Transforms Python control flow to MLIR ops at the AST level:

- `for i in range(n)` → `scf.for`
- `for i in range_constexpr(n)` → compile-time unrolled loop
- `if condition` → `scf.if`
- `const_expr(value)` → compile-time constant

---

## 5. Environment Variables

### 5.1 Compilation Options (`FLYDSL_COMPILE_*`)

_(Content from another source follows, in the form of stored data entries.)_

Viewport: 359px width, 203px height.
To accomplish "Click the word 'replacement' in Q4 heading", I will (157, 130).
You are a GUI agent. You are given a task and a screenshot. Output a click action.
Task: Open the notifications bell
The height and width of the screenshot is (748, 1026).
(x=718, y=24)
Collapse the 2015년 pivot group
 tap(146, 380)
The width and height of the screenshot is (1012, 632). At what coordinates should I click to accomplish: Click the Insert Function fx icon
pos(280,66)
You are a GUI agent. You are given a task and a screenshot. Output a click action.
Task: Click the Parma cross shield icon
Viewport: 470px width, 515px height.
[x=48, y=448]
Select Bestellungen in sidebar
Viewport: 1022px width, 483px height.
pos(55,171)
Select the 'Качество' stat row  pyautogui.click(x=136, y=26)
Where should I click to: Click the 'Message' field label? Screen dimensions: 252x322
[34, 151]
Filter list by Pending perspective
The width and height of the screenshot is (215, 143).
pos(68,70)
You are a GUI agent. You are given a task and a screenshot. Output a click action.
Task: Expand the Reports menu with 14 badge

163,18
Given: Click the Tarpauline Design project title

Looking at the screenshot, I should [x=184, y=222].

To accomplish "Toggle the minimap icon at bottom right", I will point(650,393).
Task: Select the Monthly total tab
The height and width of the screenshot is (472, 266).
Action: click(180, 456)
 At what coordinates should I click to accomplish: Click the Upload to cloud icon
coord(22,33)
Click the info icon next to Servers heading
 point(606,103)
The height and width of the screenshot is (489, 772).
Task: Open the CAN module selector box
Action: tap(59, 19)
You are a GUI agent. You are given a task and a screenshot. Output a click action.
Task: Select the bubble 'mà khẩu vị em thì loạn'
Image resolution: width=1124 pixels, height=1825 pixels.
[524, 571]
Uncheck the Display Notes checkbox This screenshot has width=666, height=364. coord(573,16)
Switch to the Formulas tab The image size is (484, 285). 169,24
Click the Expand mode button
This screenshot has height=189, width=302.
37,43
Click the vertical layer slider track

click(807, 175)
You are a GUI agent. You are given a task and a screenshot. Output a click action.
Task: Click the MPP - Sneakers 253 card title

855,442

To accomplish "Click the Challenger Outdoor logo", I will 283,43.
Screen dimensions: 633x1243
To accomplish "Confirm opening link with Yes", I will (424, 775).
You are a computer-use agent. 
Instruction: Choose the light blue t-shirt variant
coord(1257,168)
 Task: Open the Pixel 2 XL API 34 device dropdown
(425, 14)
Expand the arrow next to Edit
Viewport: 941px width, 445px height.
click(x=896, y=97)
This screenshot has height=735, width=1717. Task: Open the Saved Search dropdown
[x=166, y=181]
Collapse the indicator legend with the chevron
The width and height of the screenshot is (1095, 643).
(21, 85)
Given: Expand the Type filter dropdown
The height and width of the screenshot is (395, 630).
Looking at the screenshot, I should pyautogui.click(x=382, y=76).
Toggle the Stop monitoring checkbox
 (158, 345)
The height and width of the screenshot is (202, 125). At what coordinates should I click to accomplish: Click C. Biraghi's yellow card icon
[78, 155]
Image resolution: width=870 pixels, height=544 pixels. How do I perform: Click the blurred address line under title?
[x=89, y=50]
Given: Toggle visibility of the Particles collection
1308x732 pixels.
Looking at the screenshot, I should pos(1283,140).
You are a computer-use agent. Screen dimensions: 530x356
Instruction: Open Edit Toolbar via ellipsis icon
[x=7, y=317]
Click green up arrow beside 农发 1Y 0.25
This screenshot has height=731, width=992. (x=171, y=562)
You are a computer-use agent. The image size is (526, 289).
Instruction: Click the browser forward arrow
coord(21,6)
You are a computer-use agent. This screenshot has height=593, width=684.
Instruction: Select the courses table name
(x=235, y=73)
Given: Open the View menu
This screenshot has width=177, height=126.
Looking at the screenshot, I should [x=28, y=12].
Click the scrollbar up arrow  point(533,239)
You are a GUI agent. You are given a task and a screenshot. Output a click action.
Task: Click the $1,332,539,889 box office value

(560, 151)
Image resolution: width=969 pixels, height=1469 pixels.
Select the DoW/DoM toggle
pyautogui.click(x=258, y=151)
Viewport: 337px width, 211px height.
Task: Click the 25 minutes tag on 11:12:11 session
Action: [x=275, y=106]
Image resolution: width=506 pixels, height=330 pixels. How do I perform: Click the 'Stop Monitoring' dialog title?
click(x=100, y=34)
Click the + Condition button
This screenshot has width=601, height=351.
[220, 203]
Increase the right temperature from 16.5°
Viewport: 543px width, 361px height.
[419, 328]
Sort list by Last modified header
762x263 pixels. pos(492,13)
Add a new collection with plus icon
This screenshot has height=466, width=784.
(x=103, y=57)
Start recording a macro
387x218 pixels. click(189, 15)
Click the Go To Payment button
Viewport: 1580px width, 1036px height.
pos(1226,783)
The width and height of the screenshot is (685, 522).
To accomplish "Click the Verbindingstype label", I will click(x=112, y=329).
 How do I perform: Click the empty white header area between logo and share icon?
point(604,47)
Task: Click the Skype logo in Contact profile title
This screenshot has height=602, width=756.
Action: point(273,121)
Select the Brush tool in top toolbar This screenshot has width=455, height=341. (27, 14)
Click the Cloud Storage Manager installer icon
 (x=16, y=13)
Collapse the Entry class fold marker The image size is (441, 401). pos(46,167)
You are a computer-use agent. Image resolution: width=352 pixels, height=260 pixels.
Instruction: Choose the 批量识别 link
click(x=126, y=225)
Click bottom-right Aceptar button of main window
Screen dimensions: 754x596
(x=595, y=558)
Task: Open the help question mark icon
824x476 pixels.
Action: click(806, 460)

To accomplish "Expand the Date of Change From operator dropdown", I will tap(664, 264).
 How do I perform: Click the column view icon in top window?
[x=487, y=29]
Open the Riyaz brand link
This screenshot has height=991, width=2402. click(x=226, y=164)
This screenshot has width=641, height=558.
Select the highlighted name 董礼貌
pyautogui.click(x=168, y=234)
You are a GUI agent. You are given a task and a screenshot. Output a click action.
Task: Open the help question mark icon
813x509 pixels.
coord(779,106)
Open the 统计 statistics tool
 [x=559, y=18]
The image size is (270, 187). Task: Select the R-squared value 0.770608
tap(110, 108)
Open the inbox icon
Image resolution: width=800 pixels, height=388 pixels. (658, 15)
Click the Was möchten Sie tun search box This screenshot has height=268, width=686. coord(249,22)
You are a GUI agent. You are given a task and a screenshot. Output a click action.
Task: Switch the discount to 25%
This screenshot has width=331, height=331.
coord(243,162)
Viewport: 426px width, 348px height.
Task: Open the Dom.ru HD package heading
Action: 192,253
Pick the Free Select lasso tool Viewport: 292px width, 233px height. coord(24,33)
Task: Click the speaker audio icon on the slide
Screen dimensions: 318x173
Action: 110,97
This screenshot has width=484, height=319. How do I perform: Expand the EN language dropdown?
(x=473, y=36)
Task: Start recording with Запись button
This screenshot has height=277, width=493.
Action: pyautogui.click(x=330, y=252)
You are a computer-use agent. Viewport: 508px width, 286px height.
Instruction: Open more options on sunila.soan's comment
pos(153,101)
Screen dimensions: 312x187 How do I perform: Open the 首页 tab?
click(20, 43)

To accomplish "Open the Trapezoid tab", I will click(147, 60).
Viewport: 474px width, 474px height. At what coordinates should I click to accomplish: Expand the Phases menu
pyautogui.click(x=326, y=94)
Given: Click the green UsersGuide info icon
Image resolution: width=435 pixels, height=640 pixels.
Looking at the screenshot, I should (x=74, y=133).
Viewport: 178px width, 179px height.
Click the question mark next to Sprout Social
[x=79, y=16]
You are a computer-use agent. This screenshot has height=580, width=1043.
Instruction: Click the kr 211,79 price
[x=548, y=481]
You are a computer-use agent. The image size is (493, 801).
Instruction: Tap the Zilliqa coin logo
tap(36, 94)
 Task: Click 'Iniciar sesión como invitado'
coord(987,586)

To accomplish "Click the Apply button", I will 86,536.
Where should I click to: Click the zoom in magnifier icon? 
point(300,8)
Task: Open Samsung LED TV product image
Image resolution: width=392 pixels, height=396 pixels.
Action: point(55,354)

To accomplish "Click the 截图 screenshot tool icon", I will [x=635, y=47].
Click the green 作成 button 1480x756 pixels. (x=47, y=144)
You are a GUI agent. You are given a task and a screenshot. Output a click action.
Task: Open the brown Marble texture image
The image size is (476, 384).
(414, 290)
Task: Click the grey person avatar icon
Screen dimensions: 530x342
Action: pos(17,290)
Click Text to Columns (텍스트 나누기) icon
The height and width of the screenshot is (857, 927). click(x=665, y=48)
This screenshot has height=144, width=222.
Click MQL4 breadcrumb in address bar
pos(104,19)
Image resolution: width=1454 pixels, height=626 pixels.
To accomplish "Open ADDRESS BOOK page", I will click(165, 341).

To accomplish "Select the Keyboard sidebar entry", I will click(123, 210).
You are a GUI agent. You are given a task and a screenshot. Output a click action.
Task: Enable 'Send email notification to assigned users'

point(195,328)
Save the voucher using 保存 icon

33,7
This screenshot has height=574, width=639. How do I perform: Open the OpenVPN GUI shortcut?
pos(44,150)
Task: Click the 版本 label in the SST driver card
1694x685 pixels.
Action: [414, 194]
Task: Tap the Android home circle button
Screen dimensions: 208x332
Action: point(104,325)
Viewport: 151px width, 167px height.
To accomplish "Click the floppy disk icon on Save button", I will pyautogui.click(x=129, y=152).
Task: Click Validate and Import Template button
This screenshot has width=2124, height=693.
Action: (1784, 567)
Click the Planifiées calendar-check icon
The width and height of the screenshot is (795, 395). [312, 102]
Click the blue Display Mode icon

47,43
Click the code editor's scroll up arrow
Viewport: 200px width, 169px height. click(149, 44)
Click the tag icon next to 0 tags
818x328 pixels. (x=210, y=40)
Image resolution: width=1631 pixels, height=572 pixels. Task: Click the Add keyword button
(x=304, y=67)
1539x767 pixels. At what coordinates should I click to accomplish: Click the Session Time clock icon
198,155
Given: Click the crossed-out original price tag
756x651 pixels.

| Variable | Default | Description |
|---|---|---|
| `FLYDSL_COMPILE_OPT_LEVEL` | `2` | Optimization level (0–3) |
| `COMPILE_ONLY` | `0` | If `1`, compile without creating an executor. Returns `None`. |
| `ARCH` | auto-detect | Override target GPU architecture (e.g., `gfx942`, `gfx950`). |

### 5.2 Debug Options (`FLYDSL_DEBUG_*`)

| Variable | Default | Description |
|---|---|---|
| `FLYDSL_DUMP_IR` | `false` | Dump intermediate IR at each pipeline stage. |
| `FLYDSL_DUMP_DIR` | `~/.flydsl/debug` | Directory for IR dumps. |
| `FLYDSL_DEBUG_DUMP_ASM` | `false` | Dump final AMD ISA assembly. |
| `FLYDSL_DEBUG_AST_DIFF` | `false` | Print AST diff during rewrite. |
| `FLYDSL_DEBUG_PRINT_ORIGIN_IR` | `false` | Print origin IR before compilation. |
| `FLYDSL_DEBUG_PRINT_AFTER_ALL` | `false` | Print IR after each MLIR pass. |
| `FLYDSL_DEBUG_ENABLE_DEBUG_INFO` | `true` | Generate debug info in compiled code. |
| `FLYDSL_DEBUG_ENABLE_VERIFIER` | `true` | Verify IR module. |
| `FLYDSL_DEBUG_LOG_LEVEL` | `WARNING` | Logging level (DEBUG, INFO, WARNING, ERROR). |

### 5.3 Runtime Options (`FLYDSL_RUNTIME_*`)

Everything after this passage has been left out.